Pinduoduo worker's death renews debate about work culture
China's e-commerce company Pinduoduo confirmed the death of an employee, who had been working past midnight last week, on Monday, sparking renewed debate on social media over the perils of working long hours in the country's tech giants.
Much of the furore has been over the relentless working hours expected of employees, with a hashtag about the incident drawing more than 150 million views on the Twitter-like Sina Weibo service.
The so-called 996 office schedule is short for working hours extending from 9am to 9pm, six days a week, plus overtime. Despite the criticism, tech billionaires from Alibaba Group Holding founder Jack Ma to JD.com chief Richard Liu have endorsed the practice as necessary for survival.
China's Wang Yi suggests foreign outbreaks caused pandemic
China's Foreign Minister Wang Yi blamed outbreaks elsewhere for the global coronavirus pandemic, as Beijing strives to recast the narrative over its origin.
"More and more research suggests that the pandemic was likely to have been caused by separate outbreaks in multiple places in the world," he said in an interview with Xinhua News Agency and state broadcaster CCTV.
The remarks were made as Wuhan, the epicentre of the pandemic, marked a year since the outbreak and as Beijing continues to be accused of stonewalling efforts to find the origins of the virus.
Asian factories shake off Covid-19 hit
Asian factory activity expanded moderately in December given robust demand in China, a business survey showed, in an encouraging sign that suggested manufacturers in some places in Asia could be emerging from the damage caused by the Covid-19 pandemic.
However, the need in some countries to impose tougher coronavirus control measures suggested Asian policymakers would remain under pressure to maintain or ramp up massive stimulus programmes.
Meanwhile, reports said optimism about the economic outlook in 2021 helped Asian investors kick off the new year on Monday (Jan 4) on a positive note, with hopes over the roll-out of coronavirus vaccines offsetting concerns over the surge in infections.
Hard choices await Asia in 2021
Later this month, America's president-elect Joe Biden will be sworn in as the 46th President of the United States, with America's first woman vice-president Kamala Harris by his side.
What will this mean for Asia?
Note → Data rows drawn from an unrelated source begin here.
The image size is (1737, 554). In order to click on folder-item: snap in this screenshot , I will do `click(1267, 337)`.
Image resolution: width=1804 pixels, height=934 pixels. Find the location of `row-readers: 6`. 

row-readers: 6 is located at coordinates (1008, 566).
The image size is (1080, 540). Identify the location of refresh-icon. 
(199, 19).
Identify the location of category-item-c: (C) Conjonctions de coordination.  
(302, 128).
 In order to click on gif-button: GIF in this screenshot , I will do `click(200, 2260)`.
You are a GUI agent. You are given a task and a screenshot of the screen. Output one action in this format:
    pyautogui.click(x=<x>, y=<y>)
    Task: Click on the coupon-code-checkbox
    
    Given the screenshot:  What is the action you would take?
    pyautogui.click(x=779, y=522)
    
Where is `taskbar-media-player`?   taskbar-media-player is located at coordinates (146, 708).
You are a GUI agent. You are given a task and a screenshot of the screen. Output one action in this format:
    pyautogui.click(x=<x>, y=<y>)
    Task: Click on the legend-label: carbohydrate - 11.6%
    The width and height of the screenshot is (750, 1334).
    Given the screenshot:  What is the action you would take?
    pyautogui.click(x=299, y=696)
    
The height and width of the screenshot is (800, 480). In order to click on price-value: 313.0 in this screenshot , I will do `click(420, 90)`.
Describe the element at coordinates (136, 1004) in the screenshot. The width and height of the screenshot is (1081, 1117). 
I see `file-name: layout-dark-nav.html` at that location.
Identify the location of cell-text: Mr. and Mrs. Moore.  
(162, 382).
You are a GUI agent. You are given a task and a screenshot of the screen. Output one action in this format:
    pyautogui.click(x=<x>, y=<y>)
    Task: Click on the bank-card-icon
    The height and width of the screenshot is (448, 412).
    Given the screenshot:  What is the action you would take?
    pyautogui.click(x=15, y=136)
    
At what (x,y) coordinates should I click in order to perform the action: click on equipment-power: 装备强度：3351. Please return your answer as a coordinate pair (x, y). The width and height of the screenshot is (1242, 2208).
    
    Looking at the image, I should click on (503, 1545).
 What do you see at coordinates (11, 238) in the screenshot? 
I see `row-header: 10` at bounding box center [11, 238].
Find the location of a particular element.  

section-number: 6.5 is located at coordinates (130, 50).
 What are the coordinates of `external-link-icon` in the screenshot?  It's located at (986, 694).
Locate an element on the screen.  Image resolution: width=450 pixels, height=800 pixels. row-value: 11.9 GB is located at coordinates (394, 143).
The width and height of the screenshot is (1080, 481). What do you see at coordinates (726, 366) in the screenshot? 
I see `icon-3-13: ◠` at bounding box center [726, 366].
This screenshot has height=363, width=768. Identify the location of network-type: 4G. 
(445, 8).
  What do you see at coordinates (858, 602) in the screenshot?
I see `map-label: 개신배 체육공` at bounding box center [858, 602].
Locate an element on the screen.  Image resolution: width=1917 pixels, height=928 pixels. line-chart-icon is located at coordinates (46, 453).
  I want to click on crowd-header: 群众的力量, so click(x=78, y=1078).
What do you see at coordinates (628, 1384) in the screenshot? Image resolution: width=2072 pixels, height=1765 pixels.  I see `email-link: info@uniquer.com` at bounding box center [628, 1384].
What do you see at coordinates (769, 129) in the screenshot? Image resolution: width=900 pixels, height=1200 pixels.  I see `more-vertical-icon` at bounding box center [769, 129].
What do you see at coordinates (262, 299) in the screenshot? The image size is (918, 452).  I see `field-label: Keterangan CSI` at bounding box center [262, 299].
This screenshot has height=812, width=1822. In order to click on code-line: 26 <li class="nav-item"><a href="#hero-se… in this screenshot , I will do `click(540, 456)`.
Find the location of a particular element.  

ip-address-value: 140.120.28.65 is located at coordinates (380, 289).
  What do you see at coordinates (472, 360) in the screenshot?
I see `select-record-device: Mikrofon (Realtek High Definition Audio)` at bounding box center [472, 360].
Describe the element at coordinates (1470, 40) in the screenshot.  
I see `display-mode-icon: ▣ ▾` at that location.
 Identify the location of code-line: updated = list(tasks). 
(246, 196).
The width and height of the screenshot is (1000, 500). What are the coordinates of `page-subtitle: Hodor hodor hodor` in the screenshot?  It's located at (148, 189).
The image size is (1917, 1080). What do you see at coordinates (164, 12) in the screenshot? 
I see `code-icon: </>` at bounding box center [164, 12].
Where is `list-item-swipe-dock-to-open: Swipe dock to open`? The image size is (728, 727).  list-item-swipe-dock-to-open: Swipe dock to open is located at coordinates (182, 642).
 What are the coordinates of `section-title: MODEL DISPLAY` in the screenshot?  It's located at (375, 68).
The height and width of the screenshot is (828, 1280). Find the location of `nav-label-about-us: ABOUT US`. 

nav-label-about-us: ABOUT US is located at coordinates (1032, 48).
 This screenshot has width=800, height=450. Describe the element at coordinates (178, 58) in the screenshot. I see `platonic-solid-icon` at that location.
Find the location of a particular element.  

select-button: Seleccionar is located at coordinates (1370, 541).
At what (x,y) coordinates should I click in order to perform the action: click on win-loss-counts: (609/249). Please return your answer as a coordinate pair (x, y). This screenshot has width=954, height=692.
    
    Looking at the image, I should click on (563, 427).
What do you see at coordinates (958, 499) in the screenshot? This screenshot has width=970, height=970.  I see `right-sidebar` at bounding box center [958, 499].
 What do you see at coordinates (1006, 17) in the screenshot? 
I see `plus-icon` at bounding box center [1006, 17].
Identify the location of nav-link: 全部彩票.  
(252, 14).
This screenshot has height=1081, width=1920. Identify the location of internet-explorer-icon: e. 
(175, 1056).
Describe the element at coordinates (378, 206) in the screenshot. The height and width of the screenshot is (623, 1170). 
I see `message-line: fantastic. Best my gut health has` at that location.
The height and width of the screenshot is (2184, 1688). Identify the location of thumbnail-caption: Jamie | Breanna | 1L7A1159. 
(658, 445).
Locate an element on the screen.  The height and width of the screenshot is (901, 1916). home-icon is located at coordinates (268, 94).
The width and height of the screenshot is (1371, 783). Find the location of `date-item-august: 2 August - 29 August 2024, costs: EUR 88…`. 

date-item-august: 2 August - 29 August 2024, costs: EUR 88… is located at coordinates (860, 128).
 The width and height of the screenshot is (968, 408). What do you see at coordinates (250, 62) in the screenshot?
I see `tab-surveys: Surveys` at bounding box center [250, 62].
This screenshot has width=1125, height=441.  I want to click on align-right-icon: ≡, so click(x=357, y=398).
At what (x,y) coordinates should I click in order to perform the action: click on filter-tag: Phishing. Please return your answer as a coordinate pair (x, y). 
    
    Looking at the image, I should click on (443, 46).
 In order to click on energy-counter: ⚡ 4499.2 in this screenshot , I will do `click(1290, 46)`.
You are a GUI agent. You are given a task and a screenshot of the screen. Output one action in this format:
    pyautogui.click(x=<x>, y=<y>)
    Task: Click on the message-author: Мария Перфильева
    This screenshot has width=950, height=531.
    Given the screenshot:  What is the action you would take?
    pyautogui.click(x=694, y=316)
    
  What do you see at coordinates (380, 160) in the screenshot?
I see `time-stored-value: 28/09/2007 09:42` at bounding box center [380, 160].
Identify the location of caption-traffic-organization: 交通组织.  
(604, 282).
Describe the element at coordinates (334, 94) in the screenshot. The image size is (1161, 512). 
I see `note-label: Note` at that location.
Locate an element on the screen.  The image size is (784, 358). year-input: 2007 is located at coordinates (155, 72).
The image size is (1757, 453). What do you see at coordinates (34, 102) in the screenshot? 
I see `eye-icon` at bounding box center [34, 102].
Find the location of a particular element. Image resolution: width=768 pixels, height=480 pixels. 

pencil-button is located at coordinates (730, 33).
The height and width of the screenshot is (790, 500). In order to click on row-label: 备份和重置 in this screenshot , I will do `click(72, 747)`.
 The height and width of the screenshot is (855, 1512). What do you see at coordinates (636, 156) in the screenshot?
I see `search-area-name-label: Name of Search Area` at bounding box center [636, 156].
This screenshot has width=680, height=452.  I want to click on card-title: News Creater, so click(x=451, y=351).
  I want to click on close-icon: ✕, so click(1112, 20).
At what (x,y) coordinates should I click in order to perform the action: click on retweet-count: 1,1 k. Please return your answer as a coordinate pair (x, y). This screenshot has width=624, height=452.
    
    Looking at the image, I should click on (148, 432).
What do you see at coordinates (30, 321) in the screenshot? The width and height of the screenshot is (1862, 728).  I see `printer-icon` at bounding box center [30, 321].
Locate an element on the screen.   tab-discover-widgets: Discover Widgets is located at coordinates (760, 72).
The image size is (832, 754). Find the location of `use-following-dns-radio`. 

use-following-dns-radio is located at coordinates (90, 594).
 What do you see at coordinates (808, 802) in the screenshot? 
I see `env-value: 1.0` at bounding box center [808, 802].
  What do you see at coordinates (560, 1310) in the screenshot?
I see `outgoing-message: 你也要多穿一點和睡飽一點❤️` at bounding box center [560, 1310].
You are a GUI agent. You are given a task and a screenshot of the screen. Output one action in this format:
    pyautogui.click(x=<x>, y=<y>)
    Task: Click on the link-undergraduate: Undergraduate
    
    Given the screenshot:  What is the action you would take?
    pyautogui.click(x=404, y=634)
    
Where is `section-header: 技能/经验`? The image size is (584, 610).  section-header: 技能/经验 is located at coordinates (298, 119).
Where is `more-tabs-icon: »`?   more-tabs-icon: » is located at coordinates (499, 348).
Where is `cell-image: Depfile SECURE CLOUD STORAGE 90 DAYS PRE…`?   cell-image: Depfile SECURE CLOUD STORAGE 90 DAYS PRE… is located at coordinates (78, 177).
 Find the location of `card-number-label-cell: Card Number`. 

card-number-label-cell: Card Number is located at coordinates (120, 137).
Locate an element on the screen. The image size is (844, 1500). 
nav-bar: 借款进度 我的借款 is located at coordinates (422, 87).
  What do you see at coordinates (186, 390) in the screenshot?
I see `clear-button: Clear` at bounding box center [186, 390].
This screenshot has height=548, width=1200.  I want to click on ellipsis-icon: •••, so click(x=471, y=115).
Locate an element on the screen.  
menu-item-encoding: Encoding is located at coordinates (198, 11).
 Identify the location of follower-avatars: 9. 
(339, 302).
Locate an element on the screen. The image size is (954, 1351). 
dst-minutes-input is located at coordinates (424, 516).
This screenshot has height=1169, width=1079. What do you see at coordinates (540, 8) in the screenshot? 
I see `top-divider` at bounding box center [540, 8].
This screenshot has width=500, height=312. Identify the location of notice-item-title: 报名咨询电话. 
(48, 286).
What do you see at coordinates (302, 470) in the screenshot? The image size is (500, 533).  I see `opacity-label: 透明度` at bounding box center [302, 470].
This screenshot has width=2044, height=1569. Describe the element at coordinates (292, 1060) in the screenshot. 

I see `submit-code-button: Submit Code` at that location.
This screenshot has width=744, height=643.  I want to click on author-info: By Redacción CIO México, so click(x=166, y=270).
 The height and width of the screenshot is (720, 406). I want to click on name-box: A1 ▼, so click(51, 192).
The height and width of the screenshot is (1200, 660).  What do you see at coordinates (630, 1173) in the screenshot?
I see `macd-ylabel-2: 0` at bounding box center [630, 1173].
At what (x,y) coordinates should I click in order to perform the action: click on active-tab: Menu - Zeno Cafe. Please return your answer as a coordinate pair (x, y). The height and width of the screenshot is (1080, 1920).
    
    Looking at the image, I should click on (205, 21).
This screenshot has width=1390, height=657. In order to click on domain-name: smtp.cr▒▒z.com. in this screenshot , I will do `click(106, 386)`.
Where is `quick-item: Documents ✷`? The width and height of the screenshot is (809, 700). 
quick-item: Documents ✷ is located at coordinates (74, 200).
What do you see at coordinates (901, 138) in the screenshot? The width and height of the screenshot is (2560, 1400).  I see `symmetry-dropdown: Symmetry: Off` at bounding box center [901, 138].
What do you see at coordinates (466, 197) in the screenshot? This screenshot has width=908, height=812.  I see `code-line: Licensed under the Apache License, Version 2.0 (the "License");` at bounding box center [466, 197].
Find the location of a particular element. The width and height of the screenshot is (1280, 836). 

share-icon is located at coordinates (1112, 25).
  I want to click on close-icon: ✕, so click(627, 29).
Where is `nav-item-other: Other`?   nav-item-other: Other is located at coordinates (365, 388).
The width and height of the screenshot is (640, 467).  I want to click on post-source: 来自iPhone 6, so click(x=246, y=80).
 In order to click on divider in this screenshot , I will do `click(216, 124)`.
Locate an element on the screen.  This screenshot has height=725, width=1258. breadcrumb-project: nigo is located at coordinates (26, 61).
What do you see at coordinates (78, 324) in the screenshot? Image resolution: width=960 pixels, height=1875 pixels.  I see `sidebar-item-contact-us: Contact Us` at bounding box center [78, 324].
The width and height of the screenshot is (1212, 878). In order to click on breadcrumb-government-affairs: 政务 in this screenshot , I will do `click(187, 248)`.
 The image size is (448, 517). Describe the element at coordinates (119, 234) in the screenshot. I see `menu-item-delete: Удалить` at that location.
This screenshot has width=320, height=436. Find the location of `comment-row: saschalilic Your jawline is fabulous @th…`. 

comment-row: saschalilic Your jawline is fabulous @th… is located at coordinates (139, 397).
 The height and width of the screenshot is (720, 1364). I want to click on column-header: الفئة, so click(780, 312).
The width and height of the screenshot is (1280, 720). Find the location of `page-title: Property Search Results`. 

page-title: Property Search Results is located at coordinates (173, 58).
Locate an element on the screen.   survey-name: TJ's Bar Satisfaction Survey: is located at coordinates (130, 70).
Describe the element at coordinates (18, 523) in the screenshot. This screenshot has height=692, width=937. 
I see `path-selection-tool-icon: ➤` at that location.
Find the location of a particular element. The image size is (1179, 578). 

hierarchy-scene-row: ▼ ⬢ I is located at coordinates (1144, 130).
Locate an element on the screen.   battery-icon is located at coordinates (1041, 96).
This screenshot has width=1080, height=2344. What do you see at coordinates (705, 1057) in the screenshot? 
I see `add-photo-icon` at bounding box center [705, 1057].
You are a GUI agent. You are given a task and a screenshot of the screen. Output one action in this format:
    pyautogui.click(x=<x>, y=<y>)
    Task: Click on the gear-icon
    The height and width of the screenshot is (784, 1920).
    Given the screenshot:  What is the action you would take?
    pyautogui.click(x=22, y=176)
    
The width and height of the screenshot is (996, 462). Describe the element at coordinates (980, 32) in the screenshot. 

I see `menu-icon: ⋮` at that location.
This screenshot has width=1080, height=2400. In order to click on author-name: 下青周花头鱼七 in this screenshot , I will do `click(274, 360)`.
It is still early days yet. Mr Biden's moves will be tracked for the likely impact it will have on US-China ties and the region, writes Associate editor Ravi Velloor. With several factors at play, Asians should have a better sense of where their collective destinies are headed in a few months from now, he says.
In other news...
Seoul health ministry takes down pandemic health video after backlash: South Korea's Ministry of Health and Welfare took down a video that encouraged people to dance to beat the coronavirus blues, following a backlash. Critics slammed it as inconsiderate as it didn't take into account the fact that several people live in apartments and noise could disturb neighbours..
Hong Kong extends school closures: The city of Hong Kong extended its suspension of face-to-face school classes until mid-February, with the spread of the coronavirus in the Asian financial hub remaining "critical". Schools in the island have been shut for close to a year now.